(Work request) For this exercise, the lines from the one with "Where should I" through the end of the material below must be output exactly, without pictures.

(Study material)
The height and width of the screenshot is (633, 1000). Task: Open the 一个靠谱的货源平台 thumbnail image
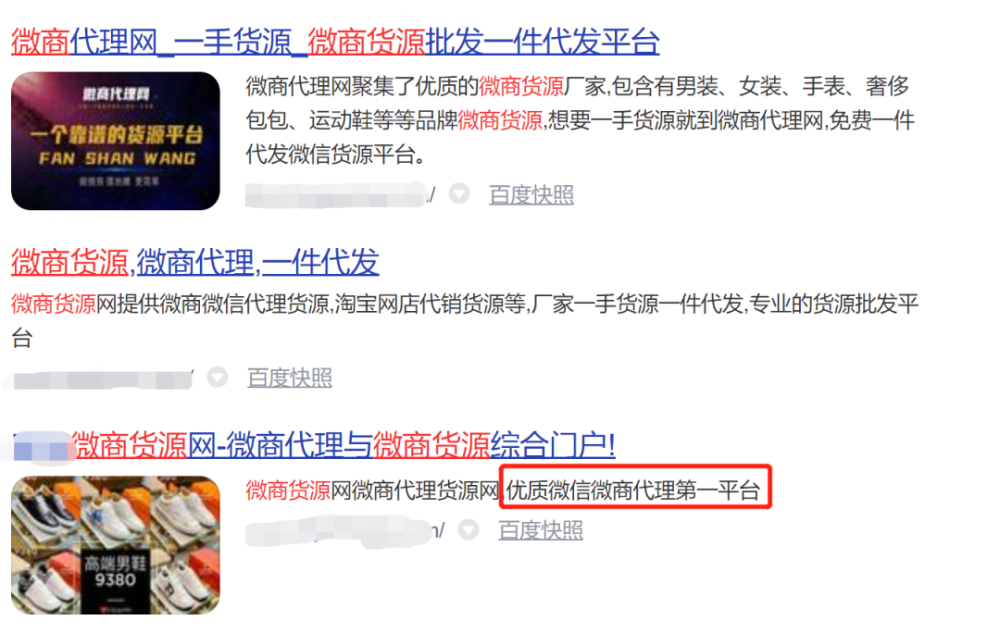[x=115, y=141]
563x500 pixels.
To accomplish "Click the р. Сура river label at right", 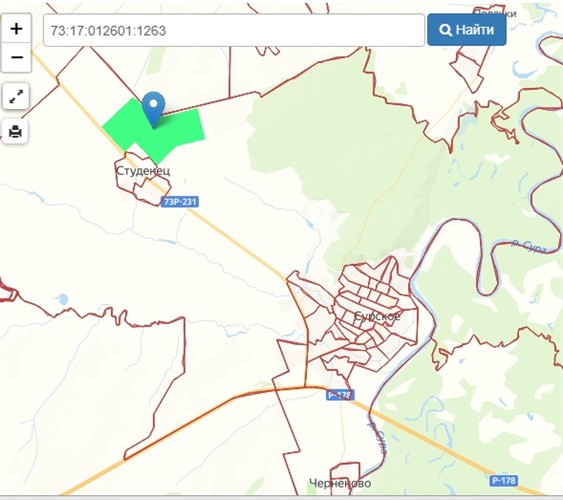I will pyautogui.click(x=529, y=247).
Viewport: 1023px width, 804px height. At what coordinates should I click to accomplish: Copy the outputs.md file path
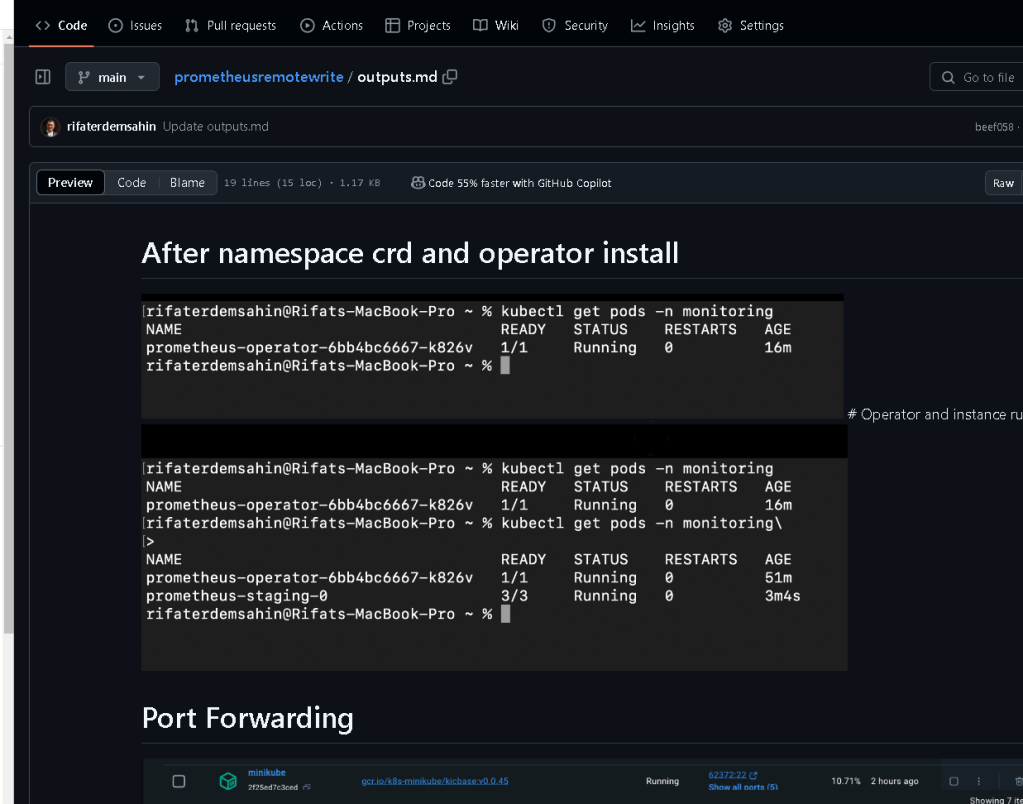point(450,77)
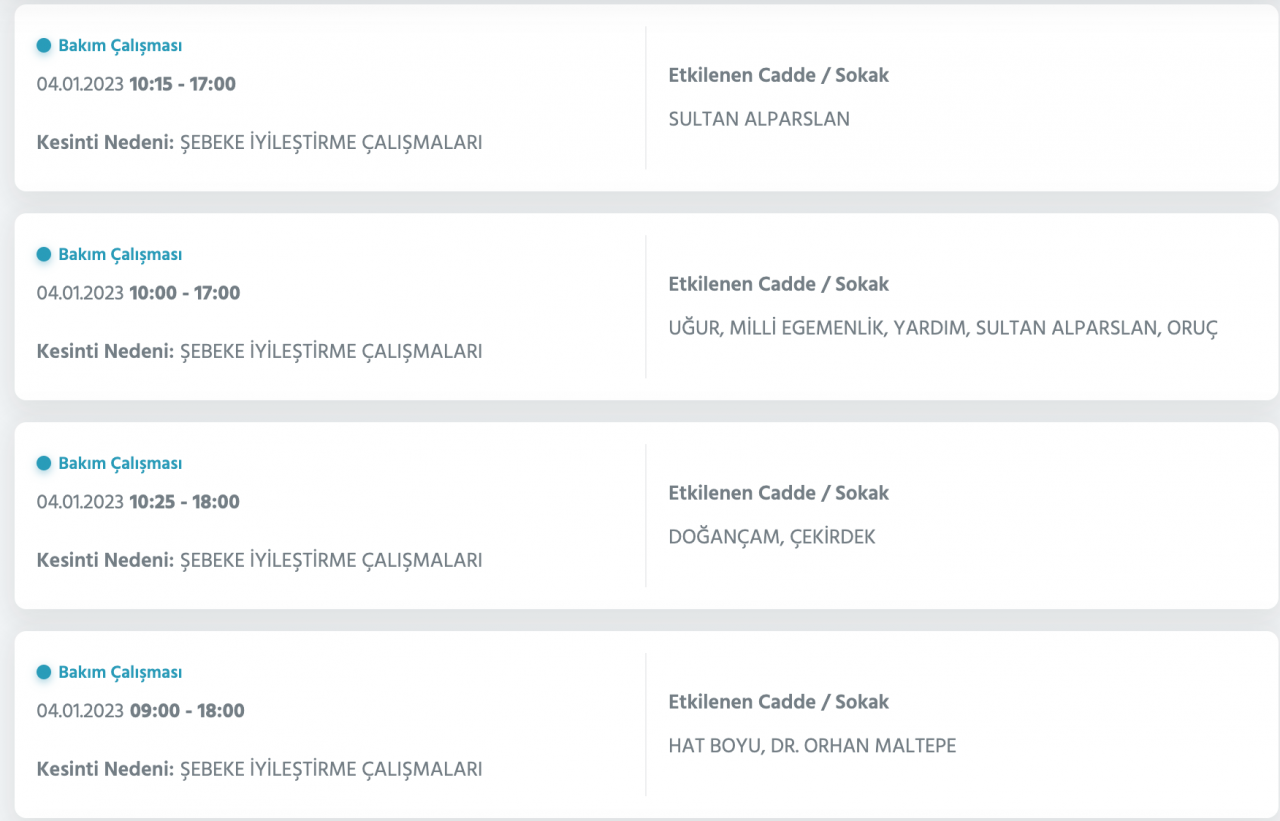
Task: Click Kesinti Nedeni line in the 09:00 - 18:00 card
Action: pos(259,769)
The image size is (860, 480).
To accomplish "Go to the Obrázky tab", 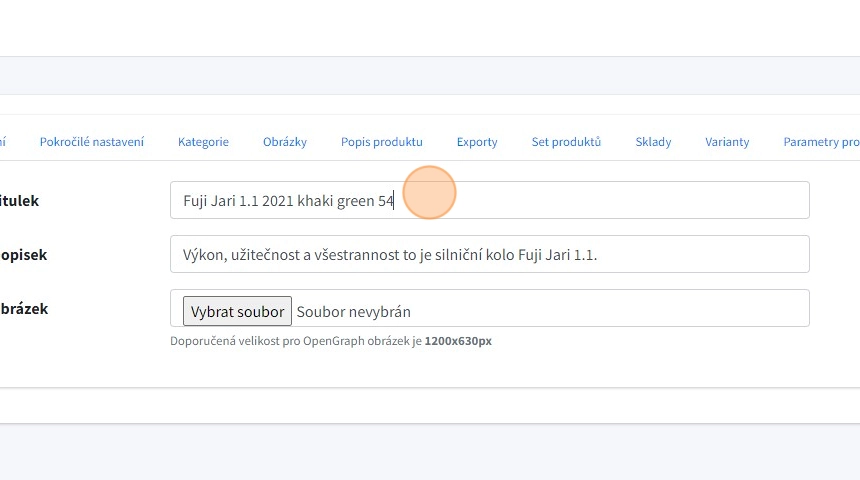I will coord(285,142).
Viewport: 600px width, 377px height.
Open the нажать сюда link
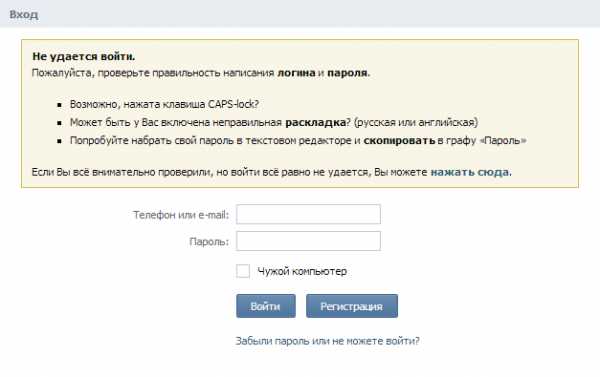click(470, 172)
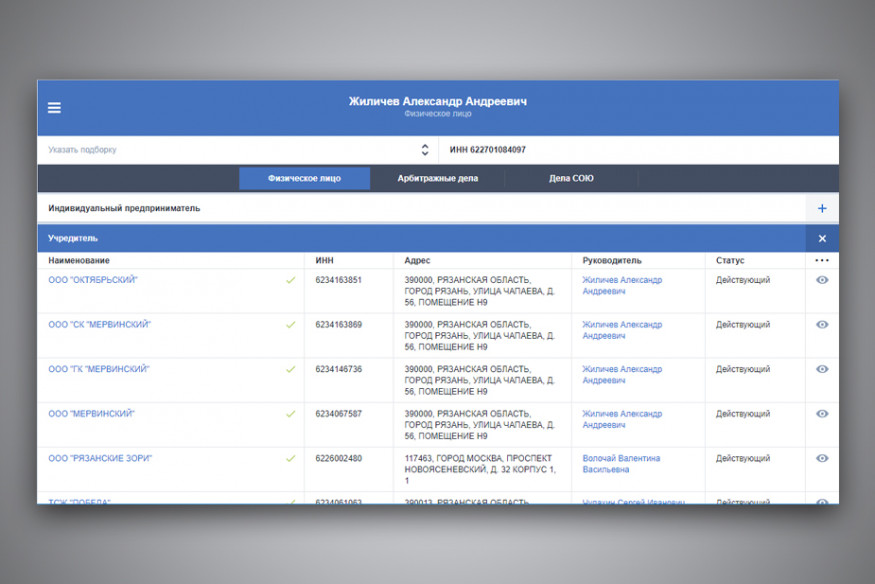Click eye icon for ООО "СК "МЕРВИНСКИЙ"
Viewport: 875px width, 584px height.
point(822,325)
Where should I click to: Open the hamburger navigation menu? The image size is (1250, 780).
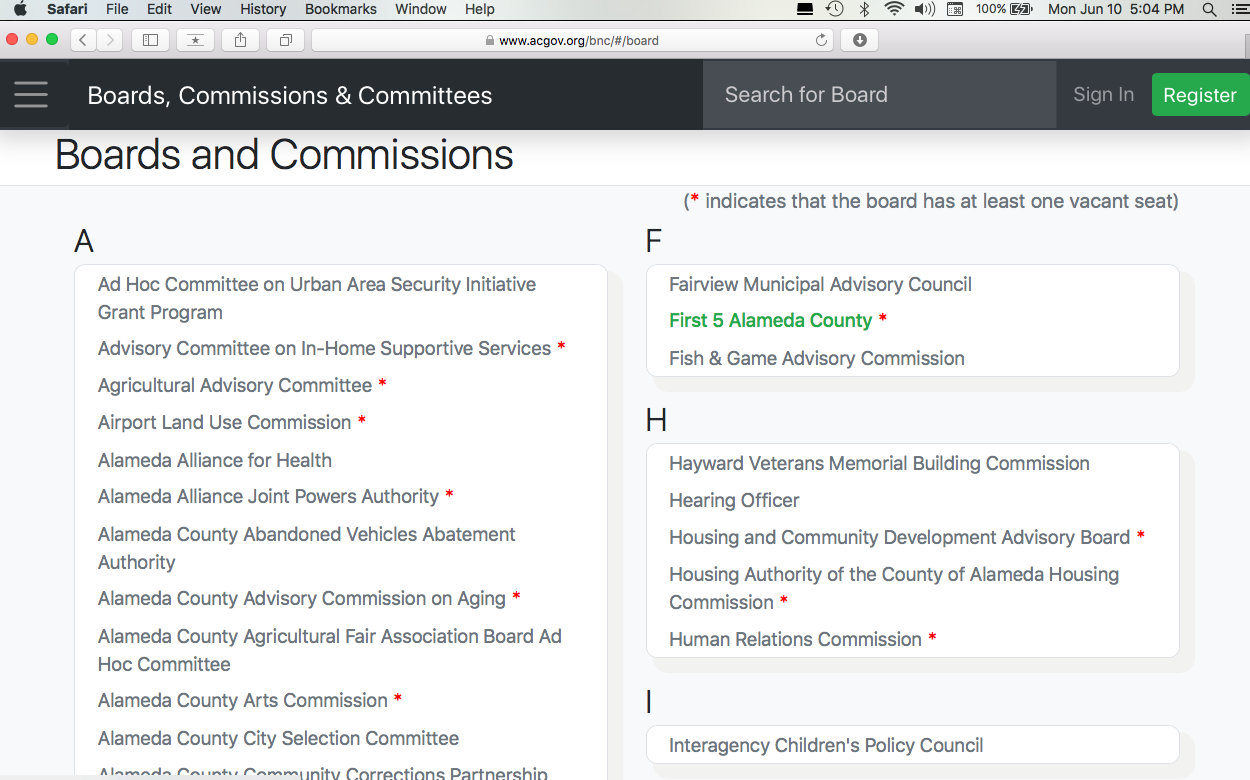pyautogui.click(x=31, y=94)
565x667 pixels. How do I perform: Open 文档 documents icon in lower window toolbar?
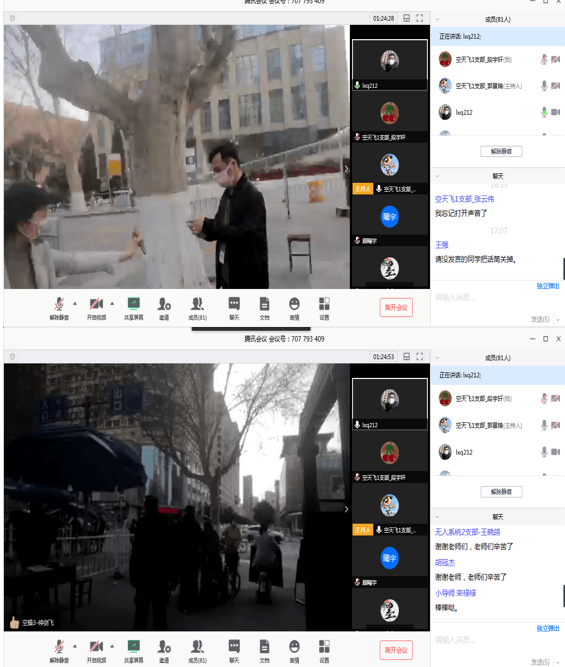click(264, 651)
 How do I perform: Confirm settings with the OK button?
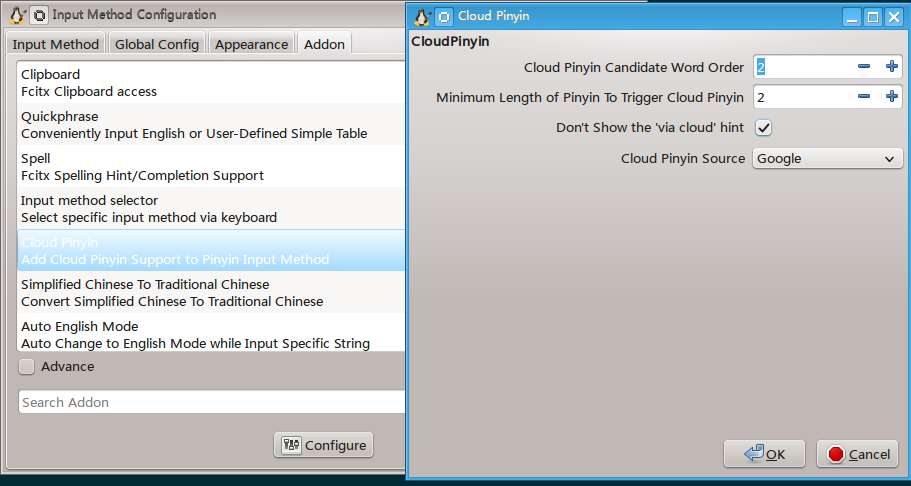pos(764,454)
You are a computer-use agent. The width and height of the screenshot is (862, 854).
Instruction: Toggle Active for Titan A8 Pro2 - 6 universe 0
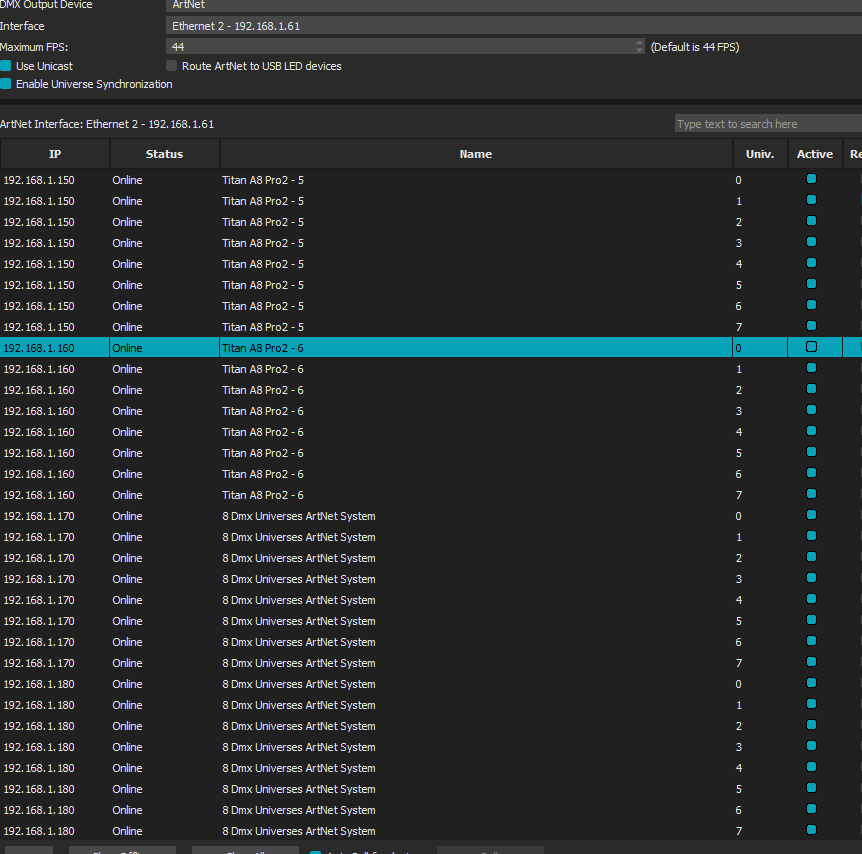[811, 347]
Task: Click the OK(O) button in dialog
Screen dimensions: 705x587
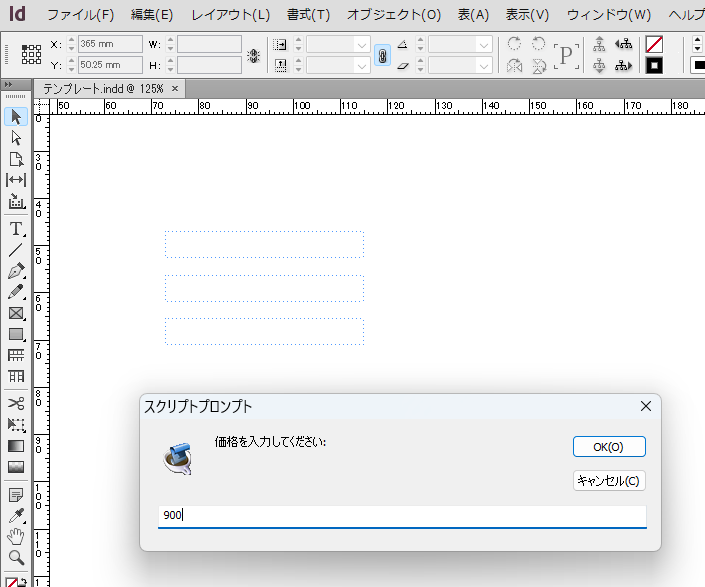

(Output for this task)
Where should I click to: Open the hamburger navigation menu? The image size is (1250, 780).
pyautogui.click(x=31, y=94)
565x667 pixels. How do I perform: Open 文档 documents icon in lower window toolbar?
click(264, 651)
 How do I perform: Confirm settings with the OK button?
pos(764,454)
You are a computer-use agent. The width and height of the screenshot is (862, 854).
Instruction: Toggle Active for Titan A8 Pro2 - 6 universe 0
[811, 347]
Task: Click the OK(O) button in dialog
Screen dimensions: 705x587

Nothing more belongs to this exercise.